Jake opened one eye to peek at him, smirking. Rich flushed.
“No, stop looking at me like that. I mean how do you seduce like every girl you talk to? Christine was glaring fucking daggers at you for all of class. I thought you were fucked. Then you walk into Spanish with a date. How’d you do that?!”
Jake shrugged as he pushed himself off the counter and back to the refrigerator. He pulled out a bag of carrots and another beer.
“I dunno, it kinda just…happens. My advice to you, though? Stop being so cocky.”
“What?! ”
Jake laughed at the sheer disbelief in Rich’s voice. He turned to see his hands in the air, palms open as if he was surrendering. His face was twisted into an odd cocktail of disgust and shame.
“Girls don’t like cocky, baby.”
“Uh, yeah they fucking do.”
“That’s because you hit purely on girls with daddy issues.”
Rich clasped his hands politely in his lap and clamped his mouth shut. He had no response to that, at least not one that would preserve any of his dignity.
Jake laughed again. He was doing that more now than he’d done in the past week. Maybe this was a good system—torture himself by being sober. Then having anything, even a single drink, would be so, so much sweeter. He sipped his second one and said, “You gotta act desperate. Make them think they’re in control. You don’t deserve her, but you want her anyway.”
Rich frowned.
“Jake,” he said, “Have you seen me? I think I deserve any girl that comes my way.”
Technically speaking, an offensive statement. Misogynistic. Rude. Conceited.
Considering the way Rich was sitting, leaning back on the palms of his hands, his midriff exposed because he refused to (or was too poor to) buy any new clothes and was still wearing too-tight shirts from when he was scrawny, hair messy from the number of times Jake had fidgeted with it to distract himself from the fact he wasn't high, one eyebrow cocked—there was more, of course, but it was too convoluted and poetic to portray in words. Only a mess of metaphorical ranting produced in a hazy ache for Rich’s touch, consisting of too much gold and sunlight and apricot trees for Jake to even remember what he’d thought hours later. The bottom line was yes. Rich deserved everything, even if he was a total asshole about it.
“Just pretend,” Jake choked out. He took another sip as if that could erase every fantasy he’d constructed during sticky summer nights spent alone, memories of Chloe’s body twisted and reshaped until it wasn’t her anymore.
Rich was the only problem getting drunk couldn’t efface. He was there when Jake was coming down from a high, burning himself in a skatepark for reasons he still didn’t understand. He was there when Jake was sober, doing math problem after math problem to distract himself from the picture hung on the wall of his parent’s wedding, their empty eyes staring down at every mistake he made, judging every time Rich had to softly point out that Jake had gotten a question wrong. And that would be fine if he disappeared when Jake drank, but he only became more vivid.

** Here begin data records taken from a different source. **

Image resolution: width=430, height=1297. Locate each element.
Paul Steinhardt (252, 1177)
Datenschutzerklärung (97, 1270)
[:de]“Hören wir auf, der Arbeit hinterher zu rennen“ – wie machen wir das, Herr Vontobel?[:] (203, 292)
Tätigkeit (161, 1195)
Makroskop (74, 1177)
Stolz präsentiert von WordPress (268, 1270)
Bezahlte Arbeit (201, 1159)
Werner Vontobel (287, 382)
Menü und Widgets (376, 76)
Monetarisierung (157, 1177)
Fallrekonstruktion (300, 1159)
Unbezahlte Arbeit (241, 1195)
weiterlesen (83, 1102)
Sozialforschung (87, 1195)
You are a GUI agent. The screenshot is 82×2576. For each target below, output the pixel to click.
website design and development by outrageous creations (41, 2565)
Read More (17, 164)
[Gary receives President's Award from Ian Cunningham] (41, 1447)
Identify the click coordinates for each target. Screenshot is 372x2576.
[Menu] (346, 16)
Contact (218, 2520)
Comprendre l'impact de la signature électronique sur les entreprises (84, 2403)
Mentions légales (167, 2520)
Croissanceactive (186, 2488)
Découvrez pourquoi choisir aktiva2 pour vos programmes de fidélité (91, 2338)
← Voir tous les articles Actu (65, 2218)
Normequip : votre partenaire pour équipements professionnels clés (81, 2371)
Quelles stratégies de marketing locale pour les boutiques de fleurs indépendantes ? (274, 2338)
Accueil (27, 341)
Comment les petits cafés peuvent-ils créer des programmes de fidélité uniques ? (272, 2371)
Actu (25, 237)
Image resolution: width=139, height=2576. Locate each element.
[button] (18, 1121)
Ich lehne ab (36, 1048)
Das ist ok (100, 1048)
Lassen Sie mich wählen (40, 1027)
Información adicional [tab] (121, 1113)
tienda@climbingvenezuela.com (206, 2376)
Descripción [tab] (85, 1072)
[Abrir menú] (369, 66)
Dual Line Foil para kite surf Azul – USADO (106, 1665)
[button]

An incarnation of a sundress. Where he stood was the only place left Jake could comprehend. The living room was nonexistent, the counter beneath his fingertips merely a hallucination. Just Rich, his red streak dispelled from its usual position into individual strands of crimson, like veins in his hair bleeding want.
“Pretend? How? Oh, baby girl, you’re so pretty and I’m so ugly and I need your validation to feel—”
“You’re not ugly.”
“What? Yeah, I know. That was for the bit. Me pretending to be all insecure for a girl.”
Jake didn’t know how he’d missed that. Of course it was part of the bit. The words just sounded so wrong coming from Rich’s mouth, though, the worst type of hersey Jake had ever witnessed.
“Okay,” he replied, scrambling for an explanation; an excuse. “Just… you look really good, baby. All the time. And you should know it.”
“You’ve been calling me that a lot tonight.”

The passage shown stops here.